The `resource_type` value must match the type of the MC resource (warehouse connection) you
are pushing to. Use the same string that appears in the MC UI or the `connectionType` field
from `getUser { account { warehouses { connectionType } } }`.

Common values:
- `"data-lake"` — Hive, EMR, Glue, generic data lake connections
- `"snowflake"` — Snowflake
- `"bigquery"` — BigQuery
- `"databricks"` — Databricks Unity Catalog
- `"redshift"` — Redshift

## Asset type

The `type` parameter on `RelationalAsset` must be one of two values (uppercase):
- `"TABLE"` — tables, external tables, dynamic tables, materialized views, etc.
- `"VIEW"` — views, secure views

**Important**: Warehouse-native type values like `"BASE TABLE"` (Snowflake), `"MANAGED"` /
`"EXTERNAL"` (Databricks), or `"MATERIALIZED_VIEW"` (BigQuery) are **NOT accepted** by the
MC API and will cause a 400 error. Always normalize to `"TABLE"` or `"VIEW"` before pushing.

## Field types

Normalize to SQL-standard uppercase strings. Monte Carlo accepts any string but canonical
values like `INTEGER`, `BIGINT`, `VARCHAR`, `FLOAT`, `BOOLEAN`, `TIMESTAMP`, `DATE`,
`DECIMAL`, `ARRAY`, `STRUCT` work best with downstream features.

▶ DATASET SECTION:
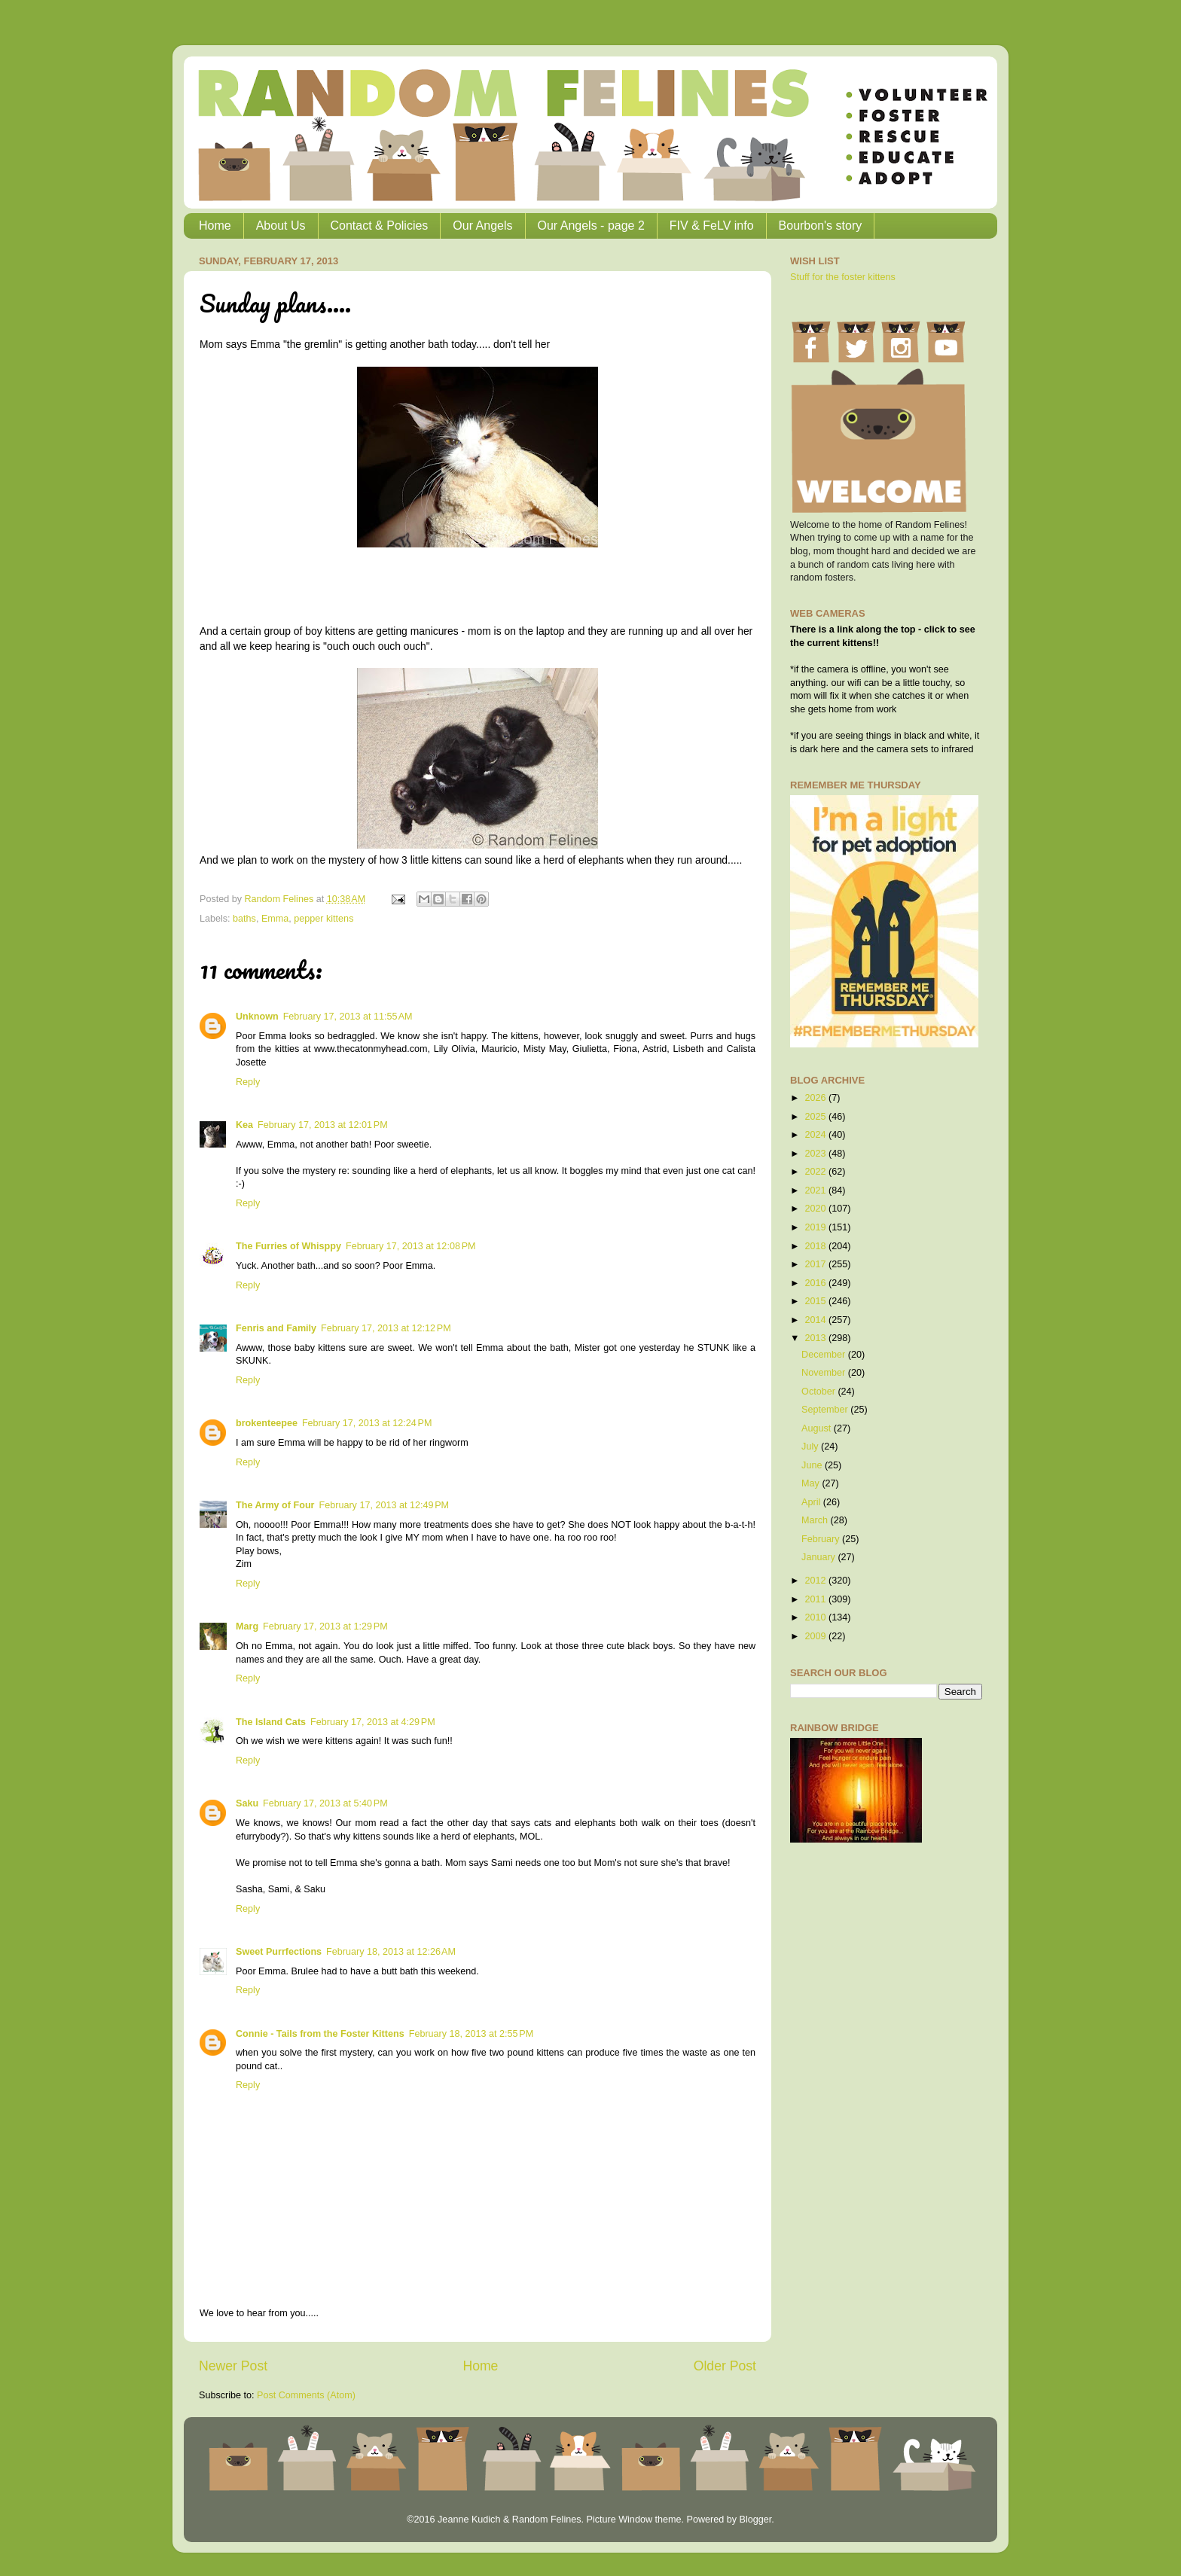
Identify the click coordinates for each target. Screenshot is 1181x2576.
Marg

▶ TASKS TO COMPLETE:
(A) According to the Monte Carlo text, why should asset types be normalized to "TABLE" or "VIEW" before pushing? Answer in one to three sentences.
(B) Name every `resource_type` value that the Monte Carlo text lists as common, along with the connection each one covers.
The listing has nothing to do with the Monte Carlo text.

▶ SOLUTIONS IN ORDER:
(A) The MC API does not accept warehouse-native type values such as "BASE TABLE", "MANAGED", "EXTERNAL" or "MATERIALIZED_VIEW". Sending them causes a 400 error.

(B)
- "data-lake": Hive, EMR, Glue, generic data lake connections
- "snowflake": Snowflake
- "bigquery": BigQuery
- "databricks": Databricks Unity Catalog
- "redshift": Redshift